§ **YOUR OBJECTIVE**
The response must consist of the lines below from the one with "Given: Choose the 4K Ultra HD capability" through the one with "1188x1008 pixels.", exactly as they appear and with both ends kept.

§ **DATA LISTING**

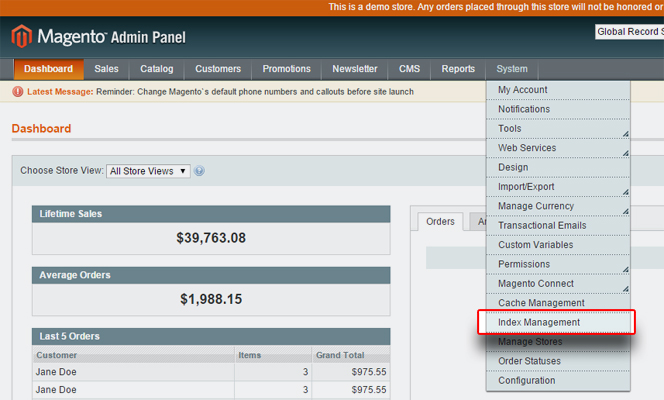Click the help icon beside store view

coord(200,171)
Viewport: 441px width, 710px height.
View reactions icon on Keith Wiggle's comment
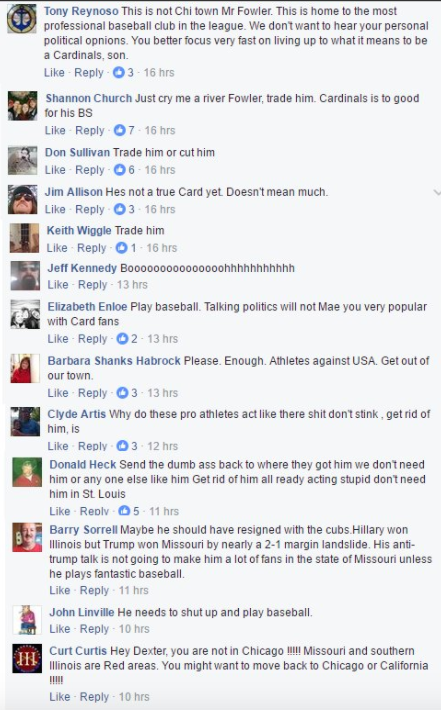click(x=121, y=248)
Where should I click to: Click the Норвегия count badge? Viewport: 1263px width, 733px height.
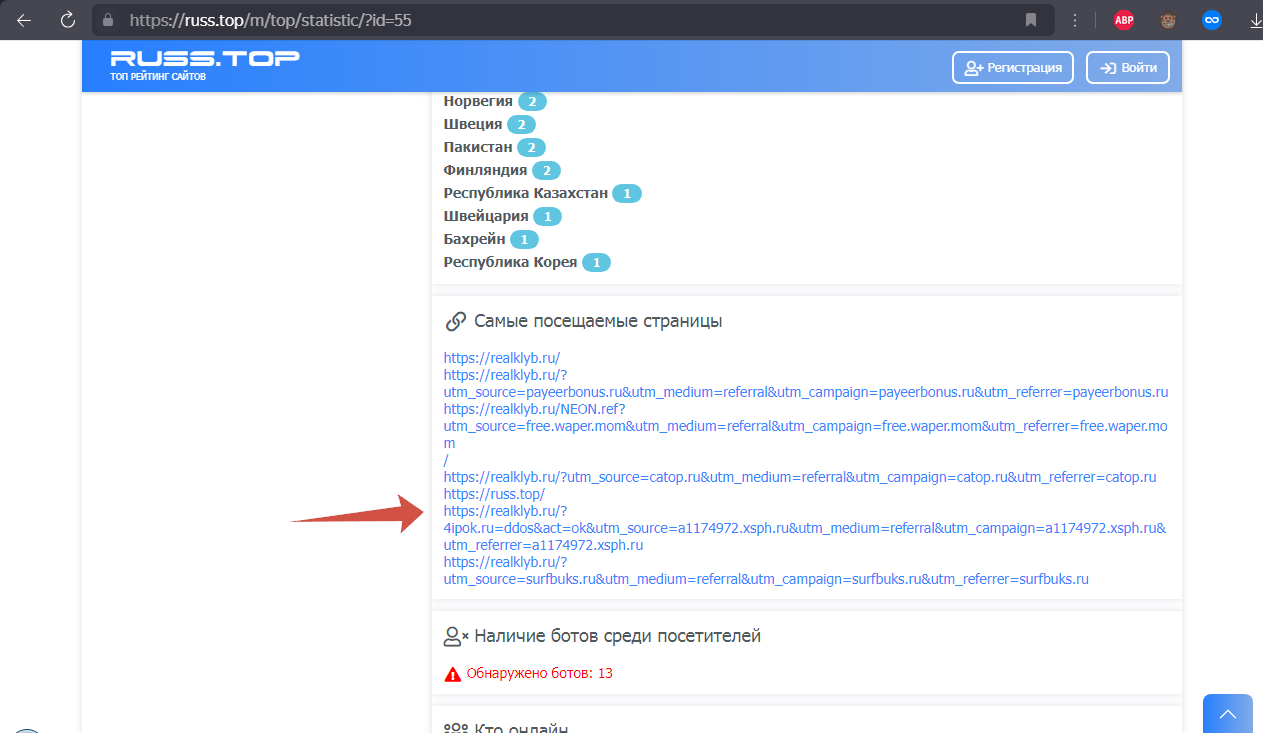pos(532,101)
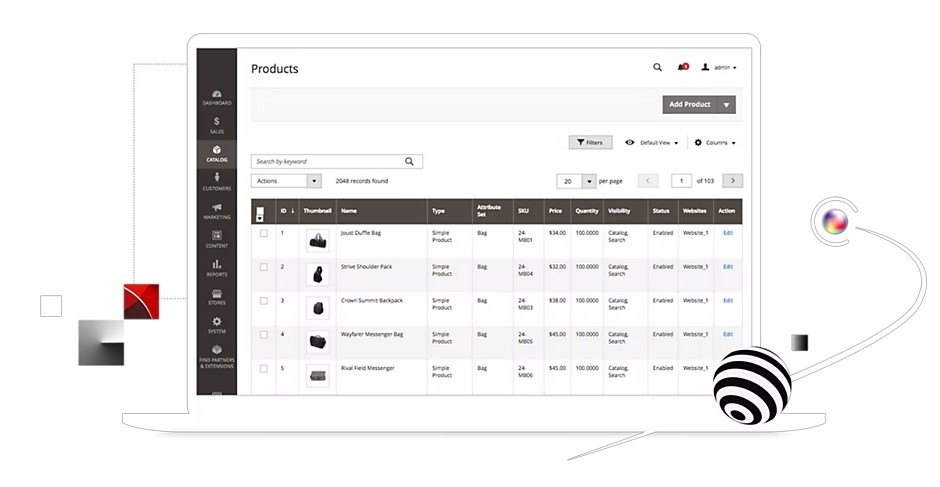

==

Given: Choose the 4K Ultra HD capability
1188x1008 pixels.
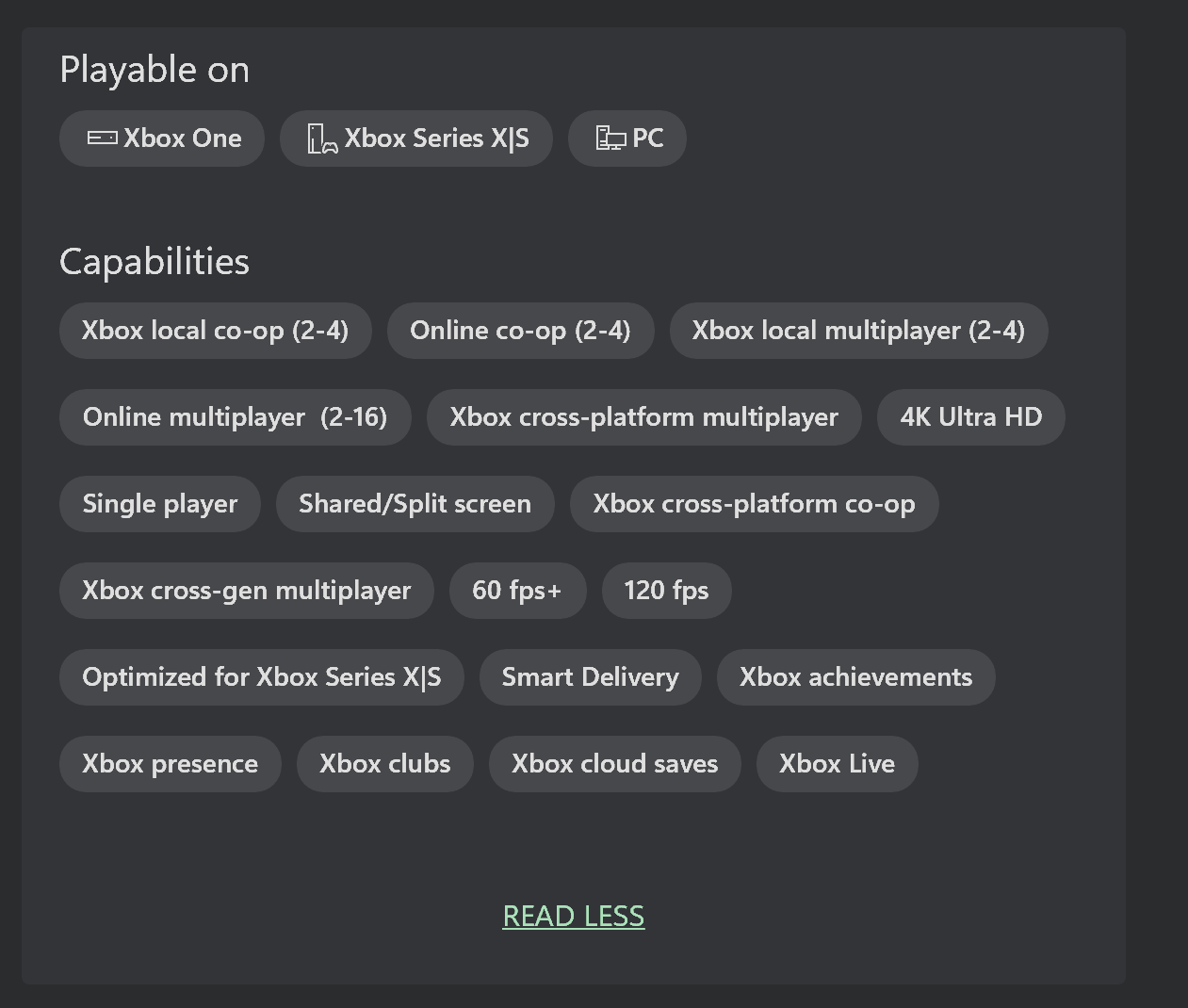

§ **RESULT OF THIS TASK**
Given: Choose the 4K Ultra HD capability
1188x1008 pixels.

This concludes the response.